SWaCH Pune Seva Sahakari Sanstha (SWaCH) is a fully member-owned waste pickers’ cooperative  https://prizeforcities.org/project/swach-pune-seva-sahakari-sanstha  . In Pune, door-to-door services covered only 7% of households. SWaCH signed its first agreement with the Pune Municipal Corporation in 2008: its members would extend door-to-door solid waste collection to at least 50% of Pune, and the city would fund administrative staff time, equipment and health benefits. In the SWaCH model, pairs of members collect segregated waste from 150‐400 households each, transferring recyclables and wet waste to city-run collection vehicles.

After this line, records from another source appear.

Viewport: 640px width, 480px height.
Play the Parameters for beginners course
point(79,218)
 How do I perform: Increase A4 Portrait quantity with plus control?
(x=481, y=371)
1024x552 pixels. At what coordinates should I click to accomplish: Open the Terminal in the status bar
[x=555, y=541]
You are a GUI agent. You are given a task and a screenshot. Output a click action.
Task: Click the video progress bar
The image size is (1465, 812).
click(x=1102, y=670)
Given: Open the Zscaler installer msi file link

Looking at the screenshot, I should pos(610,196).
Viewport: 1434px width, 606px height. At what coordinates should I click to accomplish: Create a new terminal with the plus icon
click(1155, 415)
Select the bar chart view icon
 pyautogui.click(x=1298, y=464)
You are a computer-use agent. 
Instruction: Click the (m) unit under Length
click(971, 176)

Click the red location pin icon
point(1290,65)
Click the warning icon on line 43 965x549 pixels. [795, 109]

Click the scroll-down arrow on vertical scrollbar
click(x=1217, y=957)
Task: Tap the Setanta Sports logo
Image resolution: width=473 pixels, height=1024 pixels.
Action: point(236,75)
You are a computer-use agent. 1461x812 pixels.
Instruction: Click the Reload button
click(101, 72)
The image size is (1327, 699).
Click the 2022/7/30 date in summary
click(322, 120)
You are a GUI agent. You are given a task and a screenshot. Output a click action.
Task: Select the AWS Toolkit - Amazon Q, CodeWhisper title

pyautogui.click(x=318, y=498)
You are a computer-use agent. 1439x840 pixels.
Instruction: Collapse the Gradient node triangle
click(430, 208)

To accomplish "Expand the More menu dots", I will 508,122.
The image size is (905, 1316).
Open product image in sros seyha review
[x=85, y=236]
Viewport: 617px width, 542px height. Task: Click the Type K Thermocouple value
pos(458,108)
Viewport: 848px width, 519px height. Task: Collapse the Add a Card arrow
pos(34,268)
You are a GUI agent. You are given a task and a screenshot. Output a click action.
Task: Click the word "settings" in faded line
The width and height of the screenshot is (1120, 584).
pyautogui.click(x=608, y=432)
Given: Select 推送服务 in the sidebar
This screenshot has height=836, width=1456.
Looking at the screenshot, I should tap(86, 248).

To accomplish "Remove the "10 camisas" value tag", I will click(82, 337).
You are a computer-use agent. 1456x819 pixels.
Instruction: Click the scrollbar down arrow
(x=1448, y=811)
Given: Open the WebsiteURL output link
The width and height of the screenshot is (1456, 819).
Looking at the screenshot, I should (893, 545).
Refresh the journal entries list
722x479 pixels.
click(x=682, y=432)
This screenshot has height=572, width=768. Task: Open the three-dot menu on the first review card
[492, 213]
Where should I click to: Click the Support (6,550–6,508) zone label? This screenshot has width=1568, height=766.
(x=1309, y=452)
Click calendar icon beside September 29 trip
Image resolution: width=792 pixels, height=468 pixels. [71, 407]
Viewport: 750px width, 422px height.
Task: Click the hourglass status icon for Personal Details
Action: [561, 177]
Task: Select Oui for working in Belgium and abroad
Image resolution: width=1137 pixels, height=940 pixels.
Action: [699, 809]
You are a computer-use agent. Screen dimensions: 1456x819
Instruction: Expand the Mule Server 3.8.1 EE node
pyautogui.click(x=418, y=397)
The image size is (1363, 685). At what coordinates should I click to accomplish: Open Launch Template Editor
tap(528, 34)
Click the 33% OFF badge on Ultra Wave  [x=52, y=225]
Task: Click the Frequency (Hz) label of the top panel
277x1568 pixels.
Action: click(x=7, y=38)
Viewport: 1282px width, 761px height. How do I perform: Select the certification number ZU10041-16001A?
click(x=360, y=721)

Members make money through user fees collected directly from household and commercial clients and by selling recyclables to scrap dealers.

A Brief History of Pune’s Waste pickers https://kashtakaripanchayat.org/a-comprehensive-history-of-waste-picking-in-pune/ 

Rosamma: Comments  There is a petition circulating about the imminent end of the current model of waste collection in Pune, seeking signatures to support the group managing the city waste. I wanted to explain why I will not be signing, please.  I worked briefly with Kagad Kach Patra Kashtakari Panchayat (KKPKP), the collective of waste pickers and recyclers, and my experience was not inspiring. The women in top leadership positions were all without exception Brahmin, and there appeared to be not much empathy for the workers -- if the workers missed paying membership fees, they were deprived of what benefits they would otherwise receive, like free notebooks for their school going children, or even solidarity from the group in times of domestic violence. 

When I worked there, one young woman accountant was hired -- she was given a cycle, and expected to ride a few km to the residence of the woman who was authorized to sign cheques to get her signature. This young accountant, I found, would cycle even during her monthly period, since no reimbursement of auto fares was offered. 

 Poornima, the retired academic who was the spirit behind the group, was genuinely generous and often offered donations to tide over difficult times, but appeared to be sidelined when it came to decision-making. 

The group was quite successful in getting good press, and I suspect I was hired with the intention of getting some leverage with the press. I could not be writing as a journalist while working with them, and I realize I was then not much use.  The workers lived in deplorable shanties, some of them in low-lying areas prone to floods; there was one well-designed small house that had been constructed by the group that would feature in news reports. 

What these workers ideally need is regular jobs with decent salaries. This is important work, and it needs to be done regularly, so they ought to be hired as regular government staff. KKPKP would stop short of making that demand, arguing that it would never be granted. In truth, government jobs for these workers would make the highest-paid of KKPKP redundant.